■ **GOAL**
Please rewrite the items below, changing every "Where should I click to" to "Where do I click to" and leaving everything else as it is.

Items listed in a dataset

= = = = =

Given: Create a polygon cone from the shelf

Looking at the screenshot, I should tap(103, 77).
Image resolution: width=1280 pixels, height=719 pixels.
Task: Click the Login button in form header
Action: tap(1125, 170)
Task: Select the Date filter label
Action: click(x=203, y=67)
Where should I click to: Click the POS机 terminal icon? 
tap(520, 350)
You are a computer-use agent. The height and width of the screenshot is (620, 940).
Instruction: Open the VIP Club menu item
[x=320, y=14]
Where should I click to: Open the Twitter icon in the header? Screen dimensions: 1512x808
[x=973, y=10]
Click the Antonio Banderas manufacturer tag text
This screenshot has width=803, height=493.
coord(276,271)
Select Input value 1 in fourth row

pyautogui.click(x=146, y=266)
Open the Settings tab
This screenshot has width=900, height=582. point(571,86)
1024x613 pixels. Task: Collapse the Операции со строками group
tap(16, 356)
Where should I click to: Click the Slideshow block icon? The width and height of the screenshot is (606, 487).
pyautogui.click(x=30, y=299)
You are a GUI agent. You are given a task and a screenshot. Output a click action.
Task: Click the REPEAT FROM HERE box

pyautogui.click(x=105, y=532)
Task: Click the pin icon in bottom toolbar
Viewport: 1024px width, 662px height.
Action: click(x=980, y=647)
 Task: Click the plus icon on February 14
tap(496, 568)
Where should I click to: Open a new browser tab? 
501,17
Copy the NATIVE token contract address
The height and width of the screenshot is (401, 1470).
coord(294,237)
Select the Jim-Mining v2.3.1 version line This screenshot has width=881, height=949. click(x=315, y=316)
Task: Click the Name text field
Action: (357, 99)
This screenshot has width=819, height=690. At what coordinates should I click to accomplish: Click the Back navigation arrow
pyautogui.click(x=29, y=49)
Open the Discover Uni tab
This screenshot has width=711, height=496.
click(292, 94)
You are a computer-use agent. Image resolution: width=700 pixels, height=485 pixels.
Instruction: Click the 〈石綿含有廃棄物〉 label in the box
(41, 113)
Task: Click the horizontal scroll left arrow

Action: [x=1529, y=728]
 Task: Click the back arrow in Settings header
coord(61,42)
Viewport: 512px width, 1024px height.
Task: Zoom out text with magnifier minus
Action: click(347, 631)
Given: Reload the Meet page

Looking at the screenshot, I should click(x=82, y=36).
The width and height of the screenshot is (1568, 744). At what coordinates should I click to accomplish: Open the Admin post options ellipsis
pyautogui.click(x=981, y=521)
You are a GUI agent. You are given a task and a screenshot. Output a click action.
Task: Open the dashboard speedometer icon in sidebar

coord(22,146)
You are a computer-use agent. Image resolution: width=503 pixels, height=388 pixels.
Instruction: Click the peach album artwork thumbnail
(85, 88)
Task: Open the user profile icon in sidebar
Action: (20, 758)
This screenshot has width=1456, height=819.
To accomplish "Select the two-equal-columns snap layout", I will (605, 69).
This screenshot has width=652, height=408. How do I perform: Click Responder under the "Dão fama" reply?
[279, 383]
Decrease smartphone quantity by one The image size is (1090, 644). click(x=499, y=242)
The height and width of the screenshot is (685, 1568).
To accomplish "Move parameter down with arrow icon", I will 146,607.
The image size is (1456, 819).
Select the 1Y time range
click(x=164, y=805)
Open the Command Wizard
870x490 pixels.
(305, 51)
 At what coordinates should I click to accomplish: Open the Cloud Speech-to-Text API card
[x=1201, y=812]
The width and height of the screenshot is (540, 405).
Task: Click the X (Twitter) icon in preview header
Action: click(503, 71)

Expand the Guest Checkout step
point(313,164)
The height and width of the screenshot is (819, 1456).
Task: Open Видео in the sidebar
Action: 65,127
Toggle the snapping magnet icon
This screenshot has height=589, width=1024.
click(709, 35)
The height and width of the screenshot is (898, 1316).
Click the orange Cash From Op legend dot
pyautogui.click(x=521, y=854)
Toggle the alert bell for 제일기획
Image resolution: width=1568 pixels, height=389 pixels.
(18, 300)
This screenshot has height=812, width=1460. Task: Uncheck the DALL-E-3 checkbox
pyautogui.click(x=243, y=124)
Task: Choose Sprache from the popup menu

= = = = =

■ **OUTPUT**
Given: Create a polygon cone from the shelf

Looking at the screenshot, I should tap(103, 77).
Image resolution: width=1280 pixels, height=719 pixels.
Task: Click the Login button in form header
Action: tap(1125, 170)
Task: Select the Date filter label
Action: click(x=203, y=67)
Where do I click to: Click the POS机 terminal icon? 
tap(520, 350)
You are a computer-use agent. The height and width of the screenshot is (620, 940).
Instruction: Open the VIP Club menu item
[x=320, y=14]
Where do I click to: Open the Twitter icon in the header? Screen dimensions: 1512x808
[x=973, y=10]
Click the Antonio Banderas manufacturer tag text
This screenshot has width=803, height=493.
coord(276,271)
Select Input value 1 in fourth row

pyautogui.click(x=146, y=266)
Open the Settings tab
This screenshot has width=900, height=582. point(571,86)
1024x613 pixels. Task: Collapse the Операции со строками group
tap(16, 356)
Where do I click to: Click the Slideshow block icon? The width and height of the screenshot is (606, 487).
pyautogui.click(x=30, y=299)
You are a GUI agent. You are given a task and a screenshot. Output a click action.
Task: Click the REPEAT FROM HERE box

pyautogui.click(x=105, y=532)
Task: Click the pin icon in bottom toolbar
Viewport: 1024px width, 662px height.
Action: click(x=980, y=647)
 Task: Click the plus icon on February 14
tap(496, 568)
Where do I click to: Open a new browser tab? 
501,17
Copy the NATIVE token contract address
The height and width of the screenshot is (401, 1470).
coord(294,237)
Select the Jim-Mining v2.3.1 version line This screenshot has width=881, height=949. click(x=315, y=316)
Task: Click the Name text field
Action: (357, 99)
This screenshot has width=819, height=690. At what coordinates should I click to accomplish: Click the Back navigation arrow
pyautogui.click(x=29, y=49)
Open the Discover Uni tab
This screenshot has width=711, height=496.
click(292, 94)
You are a computer-use agent. Image resolution: width=700 pixels, height=485 pixels.
Instruction: Click the 〈石綿含有廃棄物〉 label in the box
(41, 113)
Task: Click the horizontal scroll left arrow

Action: [x=1529, y=728]
 Task: Click the back arrow in Settings header
coord(61,42)
Viewport: 512px width, 1024px height.
Task: Zoom out text with magnifier minus
Action: click(347, 631)
Given: Reload the Meet page

Looking at the screenshot, I should click(x=82, y=36).
The width and height of the screenshot is (1568, 744). At what coordinates should I click to accomplish: Open the Admin post options ellipsis
pyautogui.click(x=981, y=521)
You are a GUI agent. You are given a task and a screenshot. Output a click action.
Task: Open the dashboard speedometer icon in sidebar

coord(22,146)
You are a computer-use agent. Image resolution: width=503 pixels, height=388 pixels.
Instruction: Click the peach album artwork thumbnail
(85, 88)
Task: Open the user profile icon in sidebar
Action: (20, 758)
This screenshot has width=1456, height=819.
To accomplish "Select the two-equal-columns snap layout", I will (605, 69).
This screenshot has width=652, height=408. How do I perform: Click Responder under the "Dão fama" reply?
[279, 383]
Decrease smartphone quantity by one The image size is (1090, 644). click(x=499, y=242)
The height and width of the screenshot is (685, 1568).
To accomplish "Move parameter down with arrow icon", I will 146,607.
The image size is (1456, 819).
Select the 1Y time range
click(x=164, y=805)
Open the Command Wizard
870x490 pixels.
(305, 51)
 At what coordinates should I click to accomplish: Open the Cloud Speech-to-Text API card
[x=1201, y=812]
The width and height of the screenshot is (540, 405).
Task: Click the X (Twitter) icon in preview header
Action: click(503, 71)

Expand the Guest Checkout step
point(313,164)
The height and width of the screenshot is (819, 1456).
Task: Open Видео in the sidebar
Action: 65,127
Toggle the snapping magnet icon
This screenshot has height=589, width=1024.
click(709, 35)
The height and width of the screenshot is (898, 1316).
Click the orange Cash From Op legend dot
pyautogui.click(x=521, y=854)
Toggle the alert bell for 제일기획
Image resolution: width=1568 pixels, height=389 pixels.
(18, 300)
This screenshot has height=812, width=1460. Task: Uncheck the DALL-E-3 checkbox
pyautogui.click(x=243, y=124)
Task: Choose Sprache from the popup menu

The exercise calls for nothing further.